However, the effectiveness of these monetary policy in accelerating household consumption in most of the CEMAC Region especially Cameroon is wanting. It is against this backdrop that this research study attempts to elucidate on how monetary policy has been influencing household consumption in Cameroon.

Research Questions

- Does monetary policy through its attributes such as real interest rate, total reserve and GNI per capita have a significant effect on household consumption in Cameroon?

- Whether money and quasi money growth has a relationship with household consumption in Cameroon?

OBJECTIVE OF THE STUDY

The main objective of the study is to investigate the effect of monetary policy on household consumption in Cameroon. Some specific objectives can be used to achieve this goal. These include

- To evaluate the role played by money and quasi money growth on household consumption in Cameroon.

- To analyze the relationship between real interest rate and household consumption in Cameroon.

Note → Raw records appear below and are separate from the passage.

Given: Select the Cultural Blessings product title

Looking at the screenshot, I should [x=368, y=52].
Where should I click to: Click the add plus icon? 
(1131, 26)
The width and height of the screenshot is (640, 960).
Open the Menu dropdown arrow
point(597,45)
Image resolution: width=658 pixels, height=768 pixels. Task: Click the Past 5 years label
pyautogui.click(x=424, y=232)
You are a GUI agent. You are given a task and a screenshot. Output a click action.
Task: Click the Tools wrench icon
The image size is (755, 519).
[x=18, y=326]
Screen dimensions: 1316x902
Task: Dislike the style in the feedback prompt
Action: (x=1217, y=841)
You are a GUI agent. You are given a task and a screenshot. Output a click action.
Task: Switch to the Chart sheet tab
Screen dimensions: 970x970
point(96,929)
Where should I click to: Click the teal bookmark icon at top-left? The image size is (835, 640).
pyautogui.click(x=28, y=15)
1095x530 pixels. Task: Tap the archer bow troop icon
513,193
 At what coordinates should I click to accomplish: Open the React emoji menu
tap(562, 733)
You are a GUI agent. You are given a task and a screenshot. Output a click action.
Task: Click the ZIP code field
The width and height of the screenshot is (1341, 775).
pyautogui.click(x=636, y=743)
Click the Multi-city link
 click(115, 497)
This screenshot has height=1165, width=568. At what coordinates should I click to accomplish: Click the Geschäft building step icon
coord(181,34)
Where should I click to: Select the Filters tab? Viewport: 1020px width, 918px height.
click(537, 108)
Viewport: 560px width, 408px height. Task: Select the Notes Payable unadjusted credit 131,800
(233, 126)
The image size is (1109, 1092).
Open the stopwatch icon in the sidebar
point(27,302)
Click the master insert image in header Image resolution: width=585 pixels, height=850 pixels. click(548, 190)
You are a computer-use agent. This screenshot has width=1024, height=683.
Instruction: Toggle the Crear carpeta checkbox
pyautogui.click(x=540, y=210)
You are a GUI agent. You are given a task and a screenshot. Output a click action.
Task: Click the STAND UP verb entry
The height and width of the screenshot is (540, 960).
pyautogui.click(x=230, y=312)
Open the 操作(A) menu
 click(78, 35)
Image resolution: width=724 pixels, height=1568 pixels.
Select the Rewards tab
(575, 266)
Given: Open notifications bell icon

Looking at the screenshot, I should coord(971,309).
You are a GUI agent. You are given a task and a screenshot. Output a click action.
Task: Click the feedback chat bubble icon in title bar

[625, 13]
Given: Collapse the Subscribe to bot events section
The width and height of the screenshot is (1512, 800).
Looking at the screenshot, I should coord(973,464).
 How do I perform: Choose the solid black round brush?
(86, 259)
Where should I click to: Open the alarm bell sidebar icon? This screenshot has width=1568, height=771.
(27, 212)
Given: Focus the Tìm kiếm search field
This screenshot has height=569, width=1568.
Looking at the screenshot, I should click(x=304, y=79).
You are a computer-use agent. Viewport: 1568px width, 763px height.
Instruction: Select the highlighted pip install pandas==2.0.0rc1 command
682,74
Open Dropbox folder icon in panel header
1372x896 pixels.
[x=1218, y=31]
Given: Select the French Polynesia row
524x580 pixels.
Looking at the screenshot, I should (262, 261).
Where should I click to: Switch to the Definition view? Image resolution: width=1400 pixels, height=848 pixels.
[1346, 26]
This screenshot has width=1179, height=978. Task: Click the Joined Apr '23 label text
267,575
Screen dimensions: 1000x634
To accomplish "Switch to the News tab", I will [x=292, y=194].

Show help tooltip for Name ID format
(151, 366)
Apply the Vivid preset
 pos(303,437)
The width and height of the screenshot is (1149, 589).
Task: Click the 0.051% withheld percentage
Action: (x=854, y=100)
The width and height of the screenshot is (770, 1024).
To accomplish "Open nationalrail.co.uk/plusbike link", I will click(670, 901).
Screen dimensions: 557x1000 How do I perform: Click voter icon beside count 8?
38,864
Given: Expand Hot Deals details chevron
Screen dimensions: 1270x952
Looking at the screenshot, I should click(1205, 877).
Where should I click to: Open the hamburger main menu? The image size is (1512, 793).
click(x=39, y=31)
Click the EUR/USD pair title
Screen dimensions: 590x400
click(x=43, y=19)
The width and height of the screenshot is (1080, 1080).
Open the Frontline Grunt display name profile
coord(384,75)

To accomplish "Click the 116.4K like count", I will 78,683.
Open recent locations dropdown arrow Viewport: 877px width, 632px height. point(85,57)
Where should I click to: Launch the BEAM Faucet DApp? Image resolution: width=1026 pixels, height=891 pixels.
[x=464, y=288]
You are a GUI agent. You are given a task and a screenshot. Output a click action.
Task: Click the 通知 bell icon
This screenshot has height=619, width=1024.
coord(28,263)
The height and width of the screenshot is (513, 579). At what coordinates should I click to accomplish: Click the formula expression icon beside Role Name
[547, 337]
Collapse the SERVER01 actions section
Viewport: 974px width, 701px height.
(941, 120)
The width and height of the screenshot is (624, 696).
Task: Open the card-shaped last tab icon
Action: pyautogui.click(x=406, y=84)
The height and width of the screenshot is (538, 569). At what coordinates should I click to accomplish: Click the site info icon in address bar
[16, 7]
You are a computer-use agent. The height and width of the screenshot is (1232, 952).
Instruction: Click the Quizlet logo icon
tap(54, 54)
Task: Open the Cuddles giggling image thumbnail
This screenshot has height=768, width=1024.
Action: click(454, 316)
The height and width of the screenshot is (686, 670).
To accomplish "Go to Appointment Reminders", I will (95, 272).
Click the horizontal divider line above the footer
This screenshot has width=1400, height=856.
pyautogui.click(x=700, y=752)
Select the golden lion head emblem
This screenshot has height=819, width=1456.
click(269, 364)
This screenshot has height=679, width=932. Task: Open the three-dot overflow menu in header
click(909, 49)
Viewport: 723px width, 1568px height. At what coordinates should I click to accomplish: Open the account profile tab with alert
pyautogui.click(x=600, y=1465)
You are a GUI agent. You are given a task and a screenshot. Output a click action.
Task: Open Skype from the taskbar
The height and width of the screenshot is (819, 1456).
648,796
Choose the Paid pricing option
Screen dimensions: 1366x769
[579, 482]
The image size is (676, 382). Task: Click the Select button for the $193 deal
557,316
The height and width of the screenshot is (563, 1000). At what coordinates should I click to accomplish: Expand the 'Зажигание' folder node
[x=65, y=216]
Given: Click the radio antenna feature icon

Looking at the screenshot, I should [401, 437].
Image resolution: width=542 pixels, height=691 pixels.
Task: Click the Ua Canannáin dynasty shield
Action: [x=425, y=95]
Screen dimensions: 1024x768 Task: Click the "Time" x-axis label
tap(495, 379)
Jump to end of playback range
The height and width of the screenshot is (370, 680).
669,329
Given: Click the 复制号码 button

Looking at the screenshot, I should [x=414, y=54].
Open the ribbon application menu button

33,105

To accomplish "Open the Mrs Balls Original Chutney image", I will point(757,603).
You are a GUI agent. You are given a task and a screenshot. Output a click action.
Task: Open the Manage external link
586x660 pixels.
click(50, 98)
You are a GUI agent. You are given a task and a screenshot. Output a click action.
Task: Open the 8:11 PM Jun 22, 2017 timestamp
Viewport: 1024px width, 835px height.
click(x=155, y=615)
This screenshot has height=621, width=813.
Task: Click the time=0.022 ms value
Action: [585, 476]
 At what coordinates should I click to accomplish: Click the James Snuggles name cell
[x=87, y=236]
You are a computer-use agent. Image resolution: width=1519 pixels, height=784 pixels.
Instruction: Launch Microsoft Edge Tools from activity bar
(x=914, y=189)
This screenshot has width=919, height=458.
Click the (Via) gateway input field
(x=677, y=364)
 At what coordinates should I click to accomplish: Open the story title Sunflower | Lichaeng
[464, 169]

- To assess the effect of GNI per capita on household consumption in Cameroon

- To recommend appropriate monetary policies to improve on household consumption in Cameroon.

Research Hypothesis

Ho: Monetary policy does not affect rural household consumption in Cameroon

LITERATURE REVIEW

Cameroon's economy is one of the fastest growing in sub-Saharan Africa. Oil extraction and agriculture, especially the cultivation of cocoa, are the most important sectors of the economy. Yet, in spite of abundance of natural resources, a third of the population lives below the poverty line. Red tape, high taxes, corruption and inequitable distribution of income are the main obstacles for Cameroon's further expansion.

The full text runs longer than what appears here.